-- Opening Marker --
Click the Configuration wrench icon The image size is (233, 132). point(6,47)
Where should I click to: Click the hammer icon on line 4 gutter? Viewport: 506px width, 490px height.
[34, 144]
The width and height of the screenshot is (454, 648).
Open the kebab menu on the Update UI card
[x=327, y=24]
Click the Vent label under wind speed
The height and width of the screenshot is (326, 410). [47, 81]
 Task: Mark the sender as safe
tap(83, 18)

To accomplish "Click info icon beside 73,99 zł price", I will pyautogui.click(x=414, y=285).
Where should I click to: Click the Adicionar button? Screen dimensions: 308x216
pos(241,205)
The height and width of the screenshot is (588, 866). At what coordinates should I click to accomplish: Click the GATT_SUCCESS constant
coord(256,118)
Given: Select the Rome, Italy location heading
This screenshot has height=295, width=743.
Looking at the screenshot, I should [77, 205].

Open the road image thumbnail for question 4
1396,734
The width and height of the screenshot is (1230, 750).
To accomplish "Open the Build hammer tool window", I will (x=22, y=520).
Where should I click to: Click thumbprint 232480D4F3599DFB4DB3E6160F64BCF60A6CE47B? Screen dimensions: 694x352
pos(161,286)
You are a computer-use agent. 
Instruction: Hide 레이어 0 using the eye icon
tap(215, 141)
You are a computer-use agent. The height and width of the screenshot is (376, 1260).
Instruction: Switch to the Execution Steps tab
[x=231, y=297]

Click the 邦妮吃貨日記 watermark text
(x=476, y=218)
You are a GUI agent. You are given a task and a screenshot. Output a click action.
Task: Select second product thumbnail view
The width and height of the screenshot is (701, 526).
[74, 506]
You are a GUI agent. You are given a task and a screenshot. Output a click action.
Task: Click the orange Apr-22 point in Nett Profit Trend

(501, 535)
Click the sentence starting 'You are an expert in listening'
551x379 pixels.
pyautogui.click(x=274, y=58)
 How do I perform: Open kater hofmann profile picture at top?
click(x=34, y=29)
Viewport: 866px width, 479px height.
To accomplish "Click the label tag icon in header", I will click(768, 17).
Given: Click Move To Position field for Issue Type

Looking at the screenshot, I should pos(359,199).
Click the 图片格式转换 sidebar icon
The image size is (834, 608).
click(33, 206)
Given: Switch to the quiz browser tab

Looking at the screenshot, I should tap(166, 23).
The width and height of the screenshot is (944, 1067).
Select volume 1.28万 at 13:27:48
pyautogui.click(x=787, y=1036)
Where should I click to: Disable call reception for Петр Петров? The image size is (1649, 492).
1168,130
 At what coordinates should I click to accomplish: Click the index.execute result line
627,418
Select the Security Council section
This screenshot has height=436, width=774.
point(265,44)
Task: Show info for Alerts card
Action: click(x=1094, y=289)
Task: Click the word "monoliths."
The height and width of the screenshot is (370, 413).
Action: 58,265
-- Closing Marker --
● WHAT TO PRODUCE: Quote all the records. Keep every word exact.

● SOLVED EXERCISE:
Click the Configuration wrench icon The image size is (233, 132). point(6,47)
Where should I click to: Click the hammer icon on line 4 gutter? Viewport: 506px width, 490px height.
[34, 144]
The width and height of the screenshot is (454, 648).
Open the kebab menu on the Update UI card
[x=327, y=24]
Click the Vent label under wind speed
The height and width of the screenshot is (326, 410). [47, 81]
 Task: Mark the sender as safe
tap(83, 18)

To accomplish "Click info icon beside 73,99 zł price", I will pyautogui.click(x=414, y=285).
Where should I click to: Click the Adicionar button? Screen dimensions: 308x216
pos(241,205)
The height and width of the screenshot is (588, 866). At what coordinates should I click to accomplish: Click the GATT_SUCCESS constant
coord(256,118)
Given: Select the Rome, Italy location heading
This screenshot has height=295, width=743.
Looking at the screenshot, I should [77, 205].

Open the road image thumbnail for question 4
1396,734
The width and height of the screenshot is (1230, 750).
To accomplish "Open the Build hammer tool window", I will (x=22, y=520).
Where should I click to: Click thumbprint 232480D4F3599DFB4DB3E6160F64BCF60A6CE47B? Screen dimensions: 694x352
pos(161,286)
You are a computer-use agent. 
Instruction: Hide 레이어 0 using the eye icon
tap(215, 141)
You are a computer-use agent. The height and width of the screenshot is (376, 1260).
Instruction: Switch to the Execution Steps tab
[x=231, y=297]

Click the 邦妮吃貨日記 watermark text
(x=476, y=218)
You are a GUI agent. You are given a task and a screenshot. Output a click action.
Task: Select second product thumbnail view
The width and height of the screenshot is (701, 526).
[74, 506]
You are a GUI agent. You are given a task and a screenshot. Output a click action.
Task: Click the orange Apr-22 point in Nett Profit Trend

(501, 535)
Click the sentence starting 'You are an expert in listening'
551x379 pixels.
pyautogui.click(x=274, y=58)
 How do I perform: Open kater hofmann profile picture at top?
click(x=34, y=29)
Viewport: 866px width, 479px height.
To accomplish "Click the label tag icon in header", I will click(768, 17).
Given: Click Move To Position field for Issue Type

Looking at the screenshot, I should pos(359,199).
Click the 图片格式转换 sidebar icon
The image size is (834, 608).
click(33, 206)
Given: Switch to the quiz browser tab

Looking at the screenshot, I should tap(166, 23).
The width and height of the screenshot is (944, 1067).
Select volume 1.28万 at 13:27:48
pyautogui.click(x=787, y=1036)
Where should I click to: Disable call reception for Петр Петров? The image size is (1649, 492).
1168,130
 At what coordinates should I click to accomplish: Click the index.execute result line
627,418
Select the Security Council section
This screenshot has height=436, width=774.
point(265,44)
Task: Show info for Alerts card
Action: click(x=1094, y=289)
Task: Click the word "monoliths."
The height and width of the screenshot is (370, 413).
Action: 58,265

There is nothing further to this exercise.